● About this task: Wherever "field" occurs in the entries, copy the line that holds it.
☆ ☆ ☆ ☆ ☆
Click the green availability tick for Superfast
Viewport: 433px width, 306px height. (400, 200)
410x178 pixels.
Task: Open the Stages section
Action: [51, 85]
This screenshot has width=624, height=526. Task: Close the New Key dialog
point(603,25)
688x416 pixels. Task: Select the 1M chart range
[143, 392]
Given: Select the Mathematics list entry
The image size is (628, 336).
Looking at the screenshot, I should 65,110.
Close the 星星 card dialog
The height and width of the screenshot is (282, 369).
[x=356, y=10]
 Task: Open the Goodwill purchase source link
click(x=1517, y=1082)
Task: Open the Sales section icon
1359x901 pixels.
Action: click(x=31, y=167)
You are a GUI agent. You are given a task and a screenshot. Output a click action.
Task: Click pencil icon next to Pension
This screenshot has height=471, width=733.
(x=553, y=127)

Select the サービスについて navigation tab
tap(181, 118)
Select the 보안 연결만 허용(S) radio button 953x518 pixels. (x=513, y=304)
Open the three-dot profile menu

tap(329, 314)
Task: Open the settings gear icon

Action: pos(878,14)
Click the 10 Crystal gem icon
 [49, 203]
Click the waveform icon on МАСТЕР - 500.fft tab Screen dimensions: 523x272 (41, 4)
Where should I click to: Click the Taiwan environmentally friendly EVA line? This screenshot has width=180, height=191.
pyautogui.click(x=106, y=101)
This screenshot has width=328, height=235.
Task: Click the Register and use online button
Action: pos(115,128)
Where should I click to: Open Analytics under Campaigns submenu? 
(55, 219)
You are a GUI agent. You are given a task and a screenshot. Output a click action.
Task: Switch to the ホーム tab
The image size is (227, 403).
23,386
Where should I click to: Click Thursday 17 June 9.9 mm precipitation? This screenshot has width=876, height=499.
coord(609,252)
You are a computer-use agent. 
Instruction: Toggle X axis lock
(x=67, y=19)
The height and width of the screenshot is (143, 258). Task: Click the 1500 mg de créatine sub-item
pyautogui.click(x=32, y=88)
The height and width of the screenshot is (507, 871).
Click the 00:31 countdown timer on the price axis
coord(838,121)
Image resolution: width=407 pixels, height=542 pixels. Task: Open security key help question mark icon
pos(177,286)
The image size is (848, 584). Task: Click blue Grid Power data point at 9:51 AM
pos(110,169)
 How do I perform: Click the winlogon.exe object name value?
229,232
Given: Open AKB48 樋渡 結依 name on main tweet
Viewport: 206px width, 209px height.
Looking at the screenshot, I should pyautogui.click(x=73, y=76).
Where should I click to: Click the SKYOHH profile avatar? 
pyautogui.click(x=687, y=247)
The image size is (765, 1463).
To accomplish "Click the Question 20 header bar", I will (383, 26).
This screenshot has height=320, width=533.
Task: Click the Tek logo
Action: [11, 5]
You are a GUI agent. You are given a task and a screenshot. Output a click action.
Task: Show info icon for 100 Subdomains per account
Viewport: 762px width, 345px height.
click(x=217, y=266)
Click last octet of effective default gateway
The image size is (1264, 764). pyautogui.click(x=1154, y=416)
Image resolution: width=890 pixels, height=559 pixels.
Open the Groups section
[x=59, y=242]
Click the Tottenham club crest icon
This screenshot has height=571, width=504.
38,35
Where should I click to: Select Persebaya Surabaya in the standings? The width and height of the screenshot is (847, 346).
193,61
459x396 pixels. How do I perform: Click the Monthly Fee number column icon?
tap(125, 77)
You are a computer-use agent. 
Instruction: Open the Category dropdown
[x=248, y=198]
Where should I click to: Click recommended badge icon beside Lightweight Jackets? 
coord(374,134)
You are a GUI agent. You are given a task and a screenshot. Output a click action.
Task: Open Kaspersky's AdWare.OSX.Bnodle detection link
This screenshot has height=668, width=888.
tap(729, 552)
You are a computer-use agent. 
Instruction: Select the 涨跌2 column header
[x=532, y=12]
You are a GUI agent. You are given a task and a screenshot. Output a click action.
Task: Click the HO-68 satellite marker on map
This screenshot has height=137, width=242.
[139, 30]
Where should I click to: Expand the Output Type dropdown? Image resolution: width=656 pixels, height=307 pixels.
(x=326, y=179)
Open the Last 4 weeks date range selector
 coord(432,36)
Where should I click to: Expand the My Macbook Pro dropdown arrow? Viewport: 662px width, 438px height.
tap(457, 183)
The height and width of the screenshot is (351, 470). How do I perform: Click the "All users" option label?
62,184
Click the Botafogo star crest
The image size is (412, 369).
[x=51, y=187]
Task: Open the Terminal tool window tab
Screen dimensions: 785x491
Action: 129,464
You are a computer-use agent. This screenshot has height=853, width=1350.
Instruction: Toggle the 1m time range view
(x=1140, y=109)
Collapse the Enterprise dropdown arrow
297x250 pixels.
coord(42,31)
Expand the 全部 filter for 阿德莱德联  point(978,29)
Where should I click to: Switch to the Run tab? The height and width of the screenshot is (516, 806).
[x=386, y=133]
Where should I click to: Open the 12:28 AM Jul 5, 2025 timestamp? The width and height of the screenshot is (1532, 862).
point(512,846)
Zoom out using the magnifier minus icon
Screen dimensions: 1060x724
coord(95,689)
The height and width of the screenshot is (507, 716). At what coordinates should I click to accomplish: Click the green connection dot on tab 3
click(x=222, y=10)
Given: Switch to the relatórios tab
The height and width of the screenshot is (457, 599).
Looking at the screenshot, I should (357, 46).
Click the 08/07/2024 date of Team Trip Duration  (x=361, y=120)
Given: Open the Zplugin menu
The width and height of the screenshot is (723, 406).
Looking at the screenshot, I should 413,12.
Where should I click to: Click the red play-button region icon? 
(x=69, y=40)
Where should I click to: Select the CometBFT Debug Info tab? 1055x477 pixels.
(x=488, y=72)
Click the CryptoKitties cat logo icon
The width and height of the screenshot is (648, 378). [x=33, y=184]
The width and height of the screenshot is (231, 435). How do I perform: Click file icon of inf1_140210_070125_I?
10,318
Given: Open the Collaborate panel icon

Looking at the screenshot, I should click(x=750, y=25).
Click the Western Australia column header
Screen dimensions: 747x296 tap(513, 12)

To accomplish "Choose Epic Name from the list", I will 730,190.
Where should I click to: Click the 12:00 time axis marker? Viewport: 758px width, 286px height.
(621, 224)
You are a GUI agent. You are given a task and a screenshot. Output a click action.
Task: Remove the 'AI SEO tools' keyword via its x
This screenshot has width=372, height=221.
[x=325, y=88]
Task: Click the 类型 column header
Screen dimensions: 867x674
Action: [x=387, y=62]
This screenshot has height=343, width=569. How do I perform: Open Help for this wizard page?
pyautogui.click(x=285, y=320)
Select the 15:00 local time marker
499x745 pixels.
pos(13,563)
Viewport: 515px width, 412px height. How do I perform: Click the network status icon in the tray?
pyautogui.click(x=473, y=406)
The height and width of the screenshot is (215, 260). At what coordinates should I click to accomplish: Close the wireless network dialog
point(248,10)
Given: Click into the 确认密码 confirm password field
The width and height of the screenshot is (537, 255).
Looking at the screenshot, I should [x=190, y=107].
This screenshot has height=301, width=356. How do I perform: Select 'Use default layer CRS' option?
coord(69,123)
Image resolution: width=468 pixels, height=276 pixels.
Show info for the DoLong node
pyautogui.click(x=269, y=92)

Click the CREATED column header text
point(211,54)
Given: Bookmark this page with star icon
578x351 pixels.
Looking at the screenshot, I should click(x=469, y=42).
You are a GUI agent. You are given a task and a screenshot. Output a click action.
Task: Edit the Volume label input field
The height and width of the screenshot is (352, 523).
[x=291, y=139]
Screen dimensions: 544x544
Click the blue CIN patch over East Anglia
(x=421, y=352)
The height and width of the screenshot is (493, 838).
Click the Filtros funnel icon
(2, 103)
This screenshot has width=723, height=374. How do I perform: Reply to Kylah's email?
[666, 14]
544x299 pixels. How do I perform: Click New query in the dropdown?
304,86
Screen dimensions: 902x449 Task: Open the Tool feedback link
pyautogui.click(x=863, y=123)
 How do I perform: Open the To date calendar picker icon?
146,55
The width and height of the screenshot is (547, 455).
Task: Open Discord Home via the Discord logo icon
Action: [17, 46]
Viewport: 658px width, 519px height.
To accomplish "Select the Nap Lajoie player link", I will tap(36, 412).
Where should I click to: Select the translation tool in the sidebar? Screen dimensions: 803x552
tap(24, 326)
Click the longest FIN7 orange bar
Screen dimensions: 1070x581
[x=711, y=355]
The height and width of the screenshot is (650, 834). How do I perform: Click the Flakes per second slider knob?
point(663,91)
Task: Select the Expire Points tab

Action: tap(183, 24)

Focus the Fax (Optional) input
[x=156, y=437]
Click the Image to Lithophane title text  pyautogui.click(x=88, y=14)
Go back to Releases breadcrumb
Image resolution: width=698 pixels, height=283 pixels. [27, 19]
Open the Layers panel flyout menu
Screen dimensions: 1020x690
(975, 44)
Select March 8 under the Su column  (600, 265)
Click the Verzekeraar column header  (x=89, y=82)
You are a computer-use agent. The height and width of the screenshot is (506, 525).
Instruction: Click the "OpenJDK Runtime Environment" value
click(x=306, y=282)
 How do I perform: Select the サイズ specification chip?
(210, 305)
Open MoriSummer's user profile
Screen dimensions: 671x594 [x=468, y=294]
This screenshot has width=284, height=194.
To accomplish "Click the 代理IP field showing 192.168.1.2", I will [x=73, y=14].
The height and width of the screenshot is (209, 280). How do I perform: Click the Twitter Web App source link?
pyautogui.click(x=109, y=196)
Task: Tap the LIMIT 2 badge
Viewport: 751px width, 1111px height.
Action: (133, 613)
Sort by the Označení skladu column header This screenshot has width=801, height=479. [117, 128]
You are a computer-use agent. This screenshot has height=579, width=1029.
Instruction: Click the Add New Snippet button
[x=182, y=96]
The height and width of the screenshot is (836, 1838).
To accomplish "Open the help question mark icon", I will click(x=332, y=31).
☆ ☆ ☆ ☆ ☆
● Written answer:
Given: Click into the 确认密码 confirm password field
Task: Edit the Volume label input field
To accomplish "Click the 代理IP field showing 192.168.1.2", I will [x=73, y=14].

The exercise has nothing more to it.